Wine.com has received a healthy cash injection and a new CEO.

The US online wine retailer said yesterday (22 June) that it had taken delivery of US$12m in new equity. At the same time, it said that e-commerce veteran Rich Bergsund had come onboard as CEO.

The financing is structured as a rights offering, enabling all accredited shareholders to participate, with a final close on any additional funding occurring in mid-August. Assuming all shareholders participate up to their pro-rata share, the company could raise an additional US$5.7m.

"This financing simplifies the company's capital structure, making it easier to create strong incentives for the management team and better position the company for future capital formation and value creation," said Rob Manning, the company's chairman and a general partner of Baker Capital.

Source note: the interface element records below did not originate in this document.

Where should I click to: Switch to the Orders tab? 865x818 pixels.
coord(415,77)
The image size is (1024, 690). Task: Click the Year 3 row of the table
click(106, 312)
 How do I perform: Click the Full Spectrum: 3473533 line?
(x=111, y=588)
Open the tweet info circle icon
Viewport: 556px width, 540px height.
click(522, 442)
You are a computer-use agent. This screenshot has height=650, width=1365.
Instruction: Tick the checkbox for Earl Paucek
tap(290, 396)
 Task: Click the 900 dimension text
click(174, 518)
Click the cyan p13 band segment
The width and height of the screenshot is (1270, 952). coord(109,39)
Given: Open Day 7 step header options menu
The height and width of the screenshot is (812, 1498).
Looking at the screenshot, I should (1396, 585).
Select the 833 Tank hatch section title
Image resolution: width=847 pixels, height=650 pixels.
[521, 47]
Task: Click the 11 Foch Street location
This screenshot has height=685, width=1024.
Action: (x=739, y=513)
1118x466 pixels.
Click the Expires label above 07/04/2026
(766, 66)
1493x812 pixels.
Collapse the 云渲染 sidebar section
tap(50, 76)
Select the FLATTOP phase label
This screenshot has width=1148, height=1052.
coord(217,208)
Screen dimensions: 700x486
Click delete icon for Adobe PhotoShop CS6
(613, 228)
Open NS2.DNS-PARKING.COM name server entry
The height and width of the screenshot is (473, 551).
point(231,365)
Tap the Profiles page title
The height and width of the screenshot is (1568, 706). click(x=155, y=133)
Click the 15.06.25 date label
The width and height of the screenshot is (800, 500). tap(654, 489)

Wine.com said that the financing will be used to continue to reposition the company following the departure of the prior management team last year, and to implement a new strategy developed under Baker Capital's leadership beginning in August of 2005.

Regarding Bergsund's appointment, Manning said: "We are delighted to have someone of Rich's calibre joining the company. Rich has a strong track record turning around businesses and driving them to positions of leadership, profit and growth."

Bergsund added: "My focus will be in two areas - running an efficient organisation and bringing more value to our customers. I see the potential to do both and to get Wine.com on a track of profitable growth in the years ahead."

Bergsund was most recently the founder and CEO of IdeaForest, an online hobby and crafts retailer. Prior to this, he was a partner with Bain & Company, specialising in consumer businesses.